Monday, September 26, 2011

More questions arise about 'life-extending' proteins

NEW YORK (Reuters Health) - Proteins that scientists once thought might hold the key to extending life in humans didn't seem to affect how long worms or fruit flies survive in a new study.

But researchers said the proteins may still play a role in treating the diseases of aging, such as diabetes and Alzheimer's, so it's not time to give up hope on them yet.

Much of the original excitement about the proteins, called sirtuins, came from research showing that yeast and worms that made lots of sirtuins lived longer than those with a normal amount. Researchers thought that if a drug could trigger the human body to make more of the proteins, the same might hold true for humans.

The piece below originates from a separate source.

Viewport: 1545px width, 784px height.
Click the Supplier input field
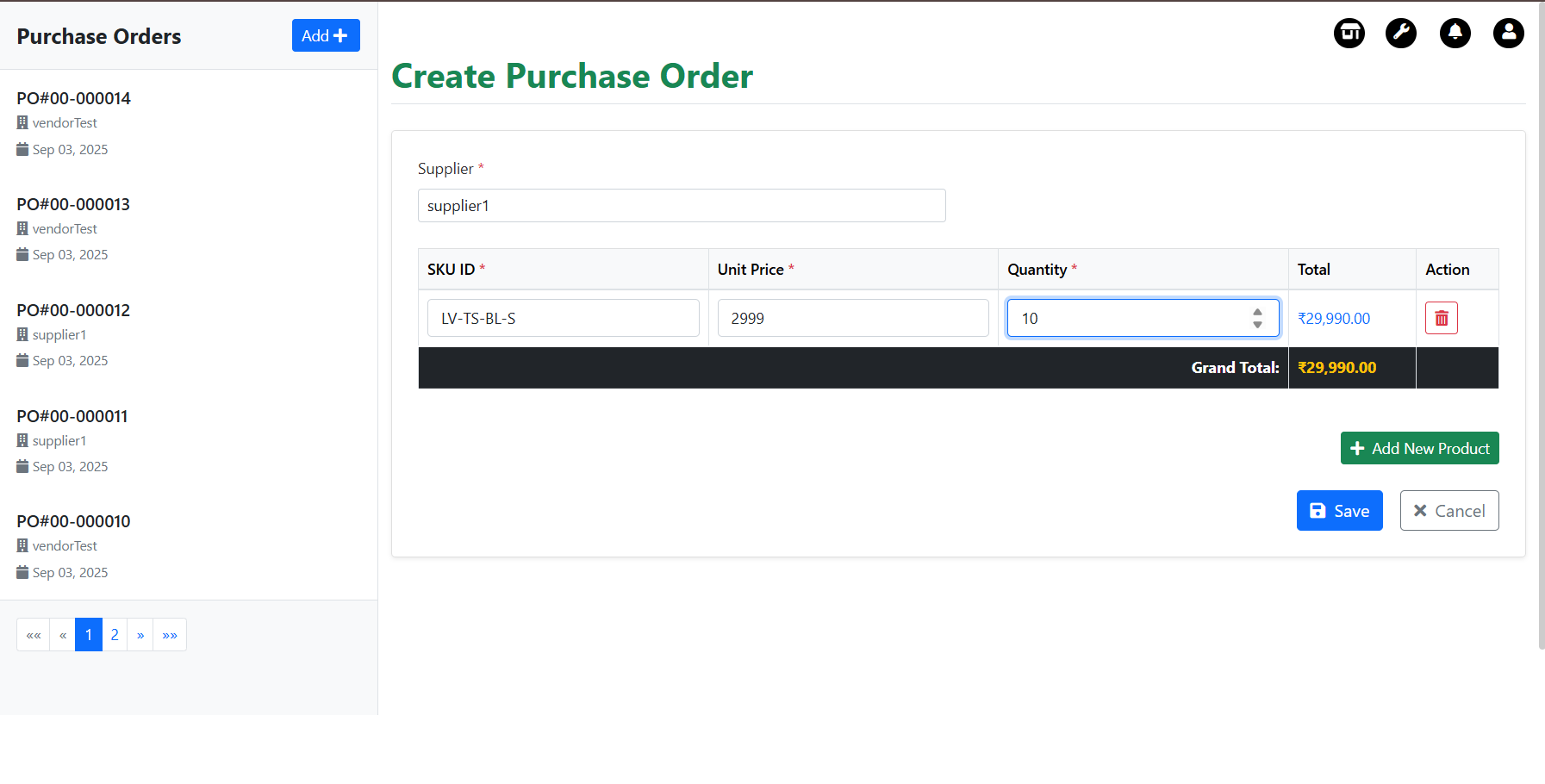[x=681, y=206]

Creating a life-extending drug "has been a long-standing dream in aging research," said David Gems, one of the authors of the new study from the Institute of Healthy Ageing, University College London. "This seemed like an amazing story."

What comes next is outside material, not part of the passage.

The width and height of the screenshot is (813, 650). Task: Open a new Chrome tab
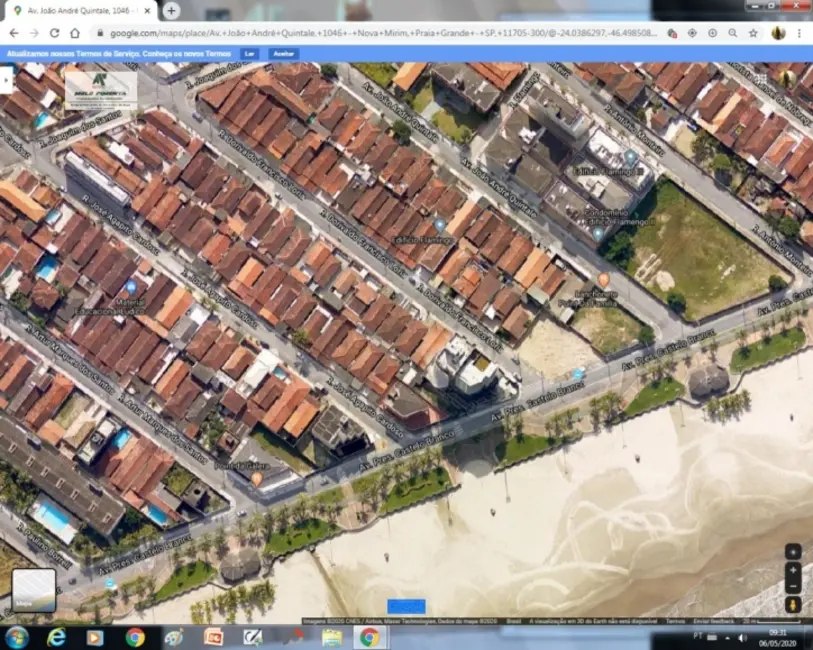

But researchers have had mixed success in recreating the original experiments showing both that sirtuins can extend life, and that they can be "activated" by a substance called resveratrol, which is currently found in anti-aging creams and under investigation for ailments associated with old age.

"There's been a whole series of these challenges to the sirtuin aging theory," Gems told Reuters Health. "This new study of ours is the latest installment in this long saga."

His team bred nematode worms and fruit flies with high levels of sirtuins. At first look, both of the protein-enhanced strains survived longer than normal worms and flies. But when the researchers went back and controlled for any other genetic differences between the high- and normal-sirtuin strains, there was no longer any difference in lifespan.

That suggested some other genetic variations were behind the survival difference, Gems explained. In worms, his team was able to pinpoint one of the key genes -- a gene involved in nerve growth -- which was already known to affect aging in that species.

"If you do the experiments properly," he concluded, "the sirtuins themselves don't seem to increase lifespan in animals."

In separate experiments, Gems' team also showed that resveratrol didn't stimulate any activity by synthetic versions of the sirtuin proteins.

In a second paper published this week in Nature, the researcher credited with discovering sirtuins' antiaging effects, who is an advisor to a company creating sirtuin-related drugs, found that the proteins did have some effect on worm lifespan -- but a smaller one than previously believed.

Leonard Guarente, a professor at the Massachusetts Institute of Technology and co-chair of the Scientific Advisory Board of Sirtris Pharmaceuticals, owned by GlaxoSmithKline, wrote that the first research on sirtuins "overestimated the extension of lifespan" in a worm with high levels of the proteins. Now, his team calculates, making a lot of sirtuins seems to increase a worm's lifespan by about 10 to 14 percent, all else being equal.

But Guarente said it's not the end of the story for sirtuins. In other strains of worms with extra sirtuins, he told Reuters Health, the added lifespan benefits of the proteins are more established.

Another researcher who has found a positive effect of sirtuins on flies' lifespan, Dr. Stephen Helfand of Brown University, also said that because of methodological differences, Gems' findings don't refute his team's results -- which also took into account unrelated genetic differences.

"To say that sirtuins have nothing to do with aging at this point in time is not correct," Guarente said.

In rodents, he added, sirtuins combined with a calorie-restricted diet have been able to ease some diseases of aging, such as diabetes. That's the direction current research in humans, including drug investigations at Sirtris, is heading.

"I feel that the sirtuins are really the most important and actionable thing to come out of aging research, and I'm very hopeful that we will have drugs in the future based on this work to treat the major diseases of aging," Guarente said.

In an email to Reuters Health, a GlaxoSmithKline representative said, "Our research at Sirtris has been focused on the role of sirtuins in diseases of aging including metabolic, neurodegenerative, cardiovascular and inflammatory diseases, rather than looking at longevity."

"These two publications in lower order species do not have any direct impact on the understanding of the role of sirtuins in human health and disease nor in our drug discovery efforts targeting these enzymes," the representative added.

Gems agreed that research on sirtuins could lead to treatments for diabetes and other metabolic diseases. But he thinks that researchers "got carried away" with the excitement about their anti-aging effects.